### Aim of the exercise
Scan the lines below; pull out those with "play".

### Extracted material
= Beginning of Section =
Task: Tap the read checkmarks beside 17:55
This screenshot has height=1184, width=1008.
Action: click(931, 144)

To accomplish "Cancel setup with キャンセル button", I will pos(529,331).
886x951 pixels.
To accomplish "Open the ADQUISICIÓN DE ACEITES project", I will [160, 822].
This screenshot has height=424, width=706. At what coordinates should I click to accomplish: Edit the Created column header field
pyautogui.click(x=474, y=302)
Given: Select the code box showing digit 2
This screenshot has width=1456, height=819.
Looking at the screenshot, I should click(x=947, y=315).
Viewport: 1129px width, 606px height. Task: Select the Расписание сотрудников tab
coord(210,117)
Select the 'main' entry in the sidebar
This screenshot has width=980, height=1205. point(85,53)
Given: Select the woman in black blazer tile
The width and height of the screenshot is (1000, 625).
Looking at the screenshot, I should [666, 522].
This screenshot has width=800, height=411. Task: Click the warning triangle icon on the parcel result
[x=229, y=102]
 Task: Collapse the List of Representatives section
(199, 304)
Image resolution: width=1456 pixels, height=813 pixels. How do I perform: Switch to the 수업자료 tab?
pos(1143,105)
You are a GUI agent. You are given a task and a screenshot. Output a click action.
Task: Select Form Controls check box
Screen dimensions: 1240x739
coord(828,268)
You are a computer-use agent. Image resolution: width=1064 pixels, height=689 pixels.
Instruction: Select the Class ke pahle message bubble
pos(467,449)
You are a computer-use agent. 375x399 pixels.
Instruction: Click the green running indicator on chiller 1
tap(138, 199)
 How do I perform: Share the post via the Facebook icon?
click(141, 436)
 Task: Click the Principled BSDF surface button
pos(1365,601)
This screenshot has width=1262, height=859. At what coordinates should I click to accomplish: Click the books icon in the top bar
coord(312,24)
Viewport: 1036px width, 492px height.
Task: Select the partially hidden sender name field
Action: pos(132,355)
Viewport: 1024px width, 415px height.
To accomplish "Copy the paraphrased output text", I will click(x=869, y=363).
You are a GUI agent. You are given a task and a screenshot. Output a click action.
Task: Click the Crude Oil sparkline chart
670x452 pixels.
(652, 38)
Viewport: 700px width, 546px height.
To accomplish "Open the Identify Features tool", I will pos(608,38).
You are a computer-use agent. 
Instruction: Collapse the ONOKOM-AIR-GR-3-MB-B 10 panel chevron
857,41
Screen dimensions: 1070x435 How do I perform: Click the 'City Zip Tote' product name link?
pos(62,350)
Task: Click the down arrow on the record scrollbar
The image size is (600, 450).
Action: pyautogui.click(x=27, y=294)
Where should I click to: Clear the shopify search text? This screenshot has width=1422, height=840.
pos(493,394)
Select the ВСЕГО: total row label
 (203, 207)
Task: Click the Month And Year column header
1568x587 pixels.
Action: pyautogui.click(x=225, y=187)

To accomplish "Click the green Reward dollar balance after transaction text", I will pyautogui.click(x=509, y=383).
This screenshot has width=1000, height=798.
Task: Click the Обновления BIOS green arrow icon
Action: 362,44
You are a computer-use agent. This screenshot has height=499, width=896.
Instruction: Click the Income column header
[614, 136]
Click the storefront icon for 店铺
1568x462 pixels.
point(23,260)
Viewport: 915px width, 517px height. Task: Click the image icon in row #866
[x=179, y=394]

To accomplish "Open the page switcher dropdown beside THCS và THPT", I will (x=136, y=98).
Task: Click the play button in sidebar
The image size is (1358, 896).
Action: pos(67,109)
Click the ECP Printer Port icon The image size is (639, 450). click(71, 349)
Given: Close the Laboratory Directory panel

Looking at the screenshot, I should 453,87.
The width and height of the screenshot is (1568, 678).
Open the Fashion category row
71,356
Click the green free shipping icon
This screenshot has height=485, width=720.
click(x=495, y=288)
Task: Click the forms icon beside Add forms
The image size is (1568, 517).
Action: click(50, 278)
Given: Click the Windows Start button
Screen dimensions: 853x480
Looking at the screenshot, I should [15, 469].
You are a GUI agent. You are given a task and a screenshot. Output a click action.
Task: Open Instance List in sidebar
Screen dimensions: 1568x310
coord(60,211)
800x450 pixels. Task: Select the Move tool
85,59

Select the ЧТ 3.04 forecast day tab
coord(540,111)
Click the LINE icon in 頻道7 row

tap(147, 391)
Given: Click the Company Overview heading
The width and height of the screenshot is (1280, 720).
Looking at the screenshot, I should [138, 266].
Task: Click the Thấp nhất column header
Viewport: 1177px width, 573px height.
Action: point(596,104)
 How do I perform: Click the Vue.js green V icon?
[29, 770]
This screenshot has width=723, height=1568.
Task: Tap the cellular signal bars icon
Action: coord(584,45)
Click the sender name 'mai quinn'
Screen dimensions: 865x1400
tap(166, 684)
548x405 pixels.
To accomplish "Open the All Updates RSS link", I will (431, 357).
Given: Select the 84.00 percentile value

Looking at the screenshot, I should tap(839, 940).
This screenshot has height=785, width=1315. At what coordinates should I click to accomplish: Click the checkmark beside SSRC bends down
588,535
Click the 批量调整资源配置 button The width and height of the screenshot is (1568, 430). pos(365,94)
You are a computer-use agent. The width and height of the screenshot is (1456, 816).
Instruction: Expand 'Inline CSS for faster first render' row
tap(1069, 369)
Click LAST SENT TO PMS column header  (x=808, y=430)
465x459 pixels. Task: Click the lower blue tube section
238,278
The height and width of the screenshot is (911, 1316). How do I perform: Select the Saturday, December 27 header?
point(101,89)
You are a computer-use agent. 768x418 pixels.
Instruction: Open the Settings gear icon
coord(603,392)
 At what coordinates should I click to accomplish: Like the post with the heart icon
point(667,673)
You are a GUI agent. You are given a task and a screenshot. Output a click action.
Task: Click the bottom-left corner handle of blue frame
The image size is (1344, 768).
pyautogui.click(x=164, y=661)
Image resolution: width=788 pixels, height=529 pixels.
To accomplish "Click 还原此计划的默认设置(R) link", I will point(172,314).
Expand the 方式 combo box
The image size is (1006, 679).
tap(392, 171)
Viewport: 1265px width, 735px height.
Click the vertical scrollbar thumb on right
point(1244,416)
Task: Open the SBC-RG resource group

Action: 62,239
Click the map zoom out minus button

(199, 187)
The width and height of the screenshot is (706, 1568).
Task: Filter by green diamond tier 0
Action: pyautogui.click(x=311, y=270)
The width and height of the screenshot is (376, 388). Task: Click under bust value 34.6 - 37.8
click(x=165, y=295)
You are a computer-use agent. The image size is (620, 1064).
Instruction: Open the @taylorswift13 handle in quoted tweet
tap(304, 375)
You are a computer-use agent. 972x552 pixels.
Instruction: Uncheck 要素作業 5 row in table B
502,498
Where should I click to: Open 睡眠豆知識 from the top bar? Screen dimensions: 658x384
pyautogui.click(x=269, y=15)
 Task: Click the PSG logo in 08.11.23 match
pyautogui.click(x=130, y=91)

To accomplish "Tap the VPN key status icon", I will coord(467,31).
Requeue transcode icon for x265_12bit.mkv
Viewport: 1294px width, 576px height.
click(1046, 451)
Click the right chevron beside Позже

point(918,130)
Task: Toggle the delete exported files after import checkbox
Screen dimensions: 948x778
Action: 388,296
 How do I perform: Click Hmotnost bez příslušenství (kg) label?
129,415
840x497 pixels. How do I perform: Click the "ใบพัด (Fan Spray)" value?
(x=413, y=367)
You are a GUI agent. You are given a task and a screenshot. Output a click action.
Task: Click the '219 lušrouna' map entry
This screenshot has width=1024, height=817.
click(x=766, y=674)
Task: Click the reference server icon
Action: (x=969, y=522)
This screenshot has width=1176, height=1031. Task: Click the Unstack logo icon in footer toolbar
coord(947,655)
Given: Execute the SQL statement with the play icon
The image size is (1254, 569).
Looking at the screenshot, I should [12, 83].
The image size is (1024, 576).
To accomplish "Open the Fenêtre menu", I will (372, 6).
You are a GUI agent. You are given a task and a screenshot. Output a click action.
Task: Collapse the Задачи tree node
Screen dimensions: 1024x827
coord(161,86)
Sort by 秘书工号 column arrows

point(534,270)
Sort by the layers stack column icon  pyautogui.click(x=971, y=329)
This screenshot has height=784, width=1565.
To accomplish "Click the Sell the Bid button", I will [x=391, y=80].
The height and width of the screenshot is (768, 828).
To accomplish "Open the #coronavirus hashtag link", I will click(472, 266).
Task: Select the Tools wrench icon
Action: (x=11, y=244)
= End of Section =
### Reply to the task
Task: Click the play button in sidebar
Given: Execute the SQL statement with the play icon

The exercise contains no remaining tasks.